Using CRISPR to improve lung cancer treatments

A new study from scientists at ChristianaCare’s Gene Editing Institute, US has highlighted the safety and efficacy of using CRISPR gene editing in patient treatments by demonstrating how to identify and evaluate the broad-based biological impact of gene editing on targeted tissues, where the edits are designed to fully disable a specific sequence of genetic code. The work, published in Gene Therapy, could improve lung cancer treatments by using CRISPR to disable or alter a master regulator gene to prevent it from producing a protein that reduces the impact of chemotherapy.

The scientists have been investigating the potential of using CRISPR to disable a gene called NRF2 to alter production of the protein that protects squamous cell carcinoma lung cancer tumours from the effects of chemotherapy or radiation.
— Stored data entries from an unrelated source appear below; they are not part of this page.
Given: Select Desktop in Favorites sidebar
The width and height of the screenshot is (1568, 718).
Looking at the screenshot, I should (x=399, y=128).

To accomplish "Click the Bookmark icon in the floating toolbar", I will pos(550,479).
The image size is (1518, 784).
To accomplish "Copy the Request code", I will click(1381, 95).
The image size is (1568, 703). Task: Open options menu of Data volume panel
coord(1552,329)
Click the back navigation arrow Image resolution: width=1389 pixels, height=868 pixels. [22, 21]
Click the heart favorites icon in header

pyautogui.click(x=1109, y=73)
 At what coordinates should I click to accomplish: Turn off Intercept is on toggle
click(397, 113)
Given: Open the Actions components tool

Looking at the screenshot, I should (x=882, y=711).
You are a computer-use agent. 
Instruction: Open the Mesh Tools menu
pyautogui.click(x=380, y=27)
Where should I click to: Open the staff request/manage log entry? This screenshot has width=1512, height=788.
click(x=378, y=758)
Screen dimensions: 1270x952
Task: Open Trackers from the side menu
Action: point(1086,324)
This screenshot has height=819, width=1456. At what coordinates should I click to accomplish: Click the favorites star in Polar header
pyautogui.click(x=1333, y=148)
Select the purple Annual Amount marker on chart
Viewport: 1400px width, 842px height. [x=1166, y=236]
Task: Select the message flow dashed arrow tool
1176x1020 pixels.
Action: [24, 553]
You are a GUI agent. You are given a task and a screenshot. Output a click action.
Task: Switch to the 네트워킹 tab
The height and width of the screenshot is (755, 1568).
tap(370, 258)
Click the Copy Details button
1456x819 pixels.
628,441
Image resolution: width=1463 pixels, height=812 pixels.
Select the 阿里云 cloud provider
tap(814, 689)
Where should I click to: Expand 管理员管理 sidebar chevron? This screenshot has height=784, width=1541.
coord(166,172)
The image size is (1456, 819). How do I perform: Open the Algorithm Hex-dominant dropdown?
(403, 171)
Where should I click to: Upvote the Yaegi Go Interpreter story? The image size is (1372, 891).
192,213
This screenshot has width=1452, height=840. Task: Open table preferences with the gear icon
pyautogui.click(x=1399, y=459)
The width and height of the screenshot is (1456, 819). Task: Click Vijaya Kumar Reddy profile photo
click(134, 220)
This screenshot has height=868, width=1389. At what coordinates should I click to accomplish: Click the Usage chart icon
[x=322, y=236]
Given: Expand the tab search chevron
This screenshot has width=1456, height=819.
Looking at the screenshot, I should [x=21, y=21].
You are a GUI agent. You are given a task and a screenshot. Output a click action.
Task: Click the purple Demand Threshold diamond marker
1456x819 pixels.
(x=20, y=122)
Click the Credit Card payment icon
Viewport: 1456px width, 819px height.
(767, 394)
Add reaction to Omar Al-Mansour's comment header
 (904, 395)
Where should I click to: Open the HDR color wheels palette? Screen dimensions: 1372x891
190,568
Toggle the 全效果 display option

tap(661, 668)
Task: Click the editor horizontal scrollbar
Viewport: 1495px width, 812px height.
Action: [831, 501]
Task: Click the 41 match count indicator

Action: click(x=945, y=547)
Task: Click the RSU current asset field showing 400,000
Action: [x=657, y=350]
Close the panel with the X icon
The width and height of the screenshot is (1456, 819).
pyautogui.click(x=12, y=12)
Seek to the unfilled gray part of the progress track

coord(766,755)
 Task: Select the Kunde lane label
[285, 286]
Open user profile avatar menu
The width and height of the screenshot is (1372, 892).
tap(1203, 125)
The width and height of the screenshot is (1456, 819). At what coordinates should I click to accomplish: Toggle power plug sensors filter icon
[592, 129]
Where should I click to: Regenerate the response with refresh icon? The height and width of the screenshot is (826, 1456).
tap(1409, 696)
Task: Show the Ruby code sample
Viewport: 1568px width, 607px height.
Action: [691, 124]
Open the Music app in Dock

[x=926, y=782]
They already have shown, in studies with tumour cells and in animals, that they can selectively target the NRF2 gene without affecting normal cells, where the gene confers health benefits.

In the present study they wanted to advance their findings by fully understanding the implications of a CRISPR gene edit that allowed the NRF2 gene to retain enough DNA code to continue making a version of the protein, albeit in an altered or truncated form.

The researchers found multiple cells where the targeted strand of DNA code in the NRF2 gene was not completely knocked out. Rather, following the CRISPR edit, cells emerged that had retained enough of the original code to continue producing a different form of the protein. Tests revealed that cancer tumour cells generating these altered proteins may be more vulnerable to chemotherapy drugs.

The scientists conclude that the study points to the limits of considering a CRISPR edit to be successful simply by testing for the absence of a targeted protein in its original form and that using CRISPR to target the NRF2 gene holds promise for improving outcomes for lung cancer patients. The scientists are now planning a clinical trial that would use CRISPR to improve the efficacy of conventional chemotherapy and radiation treatments.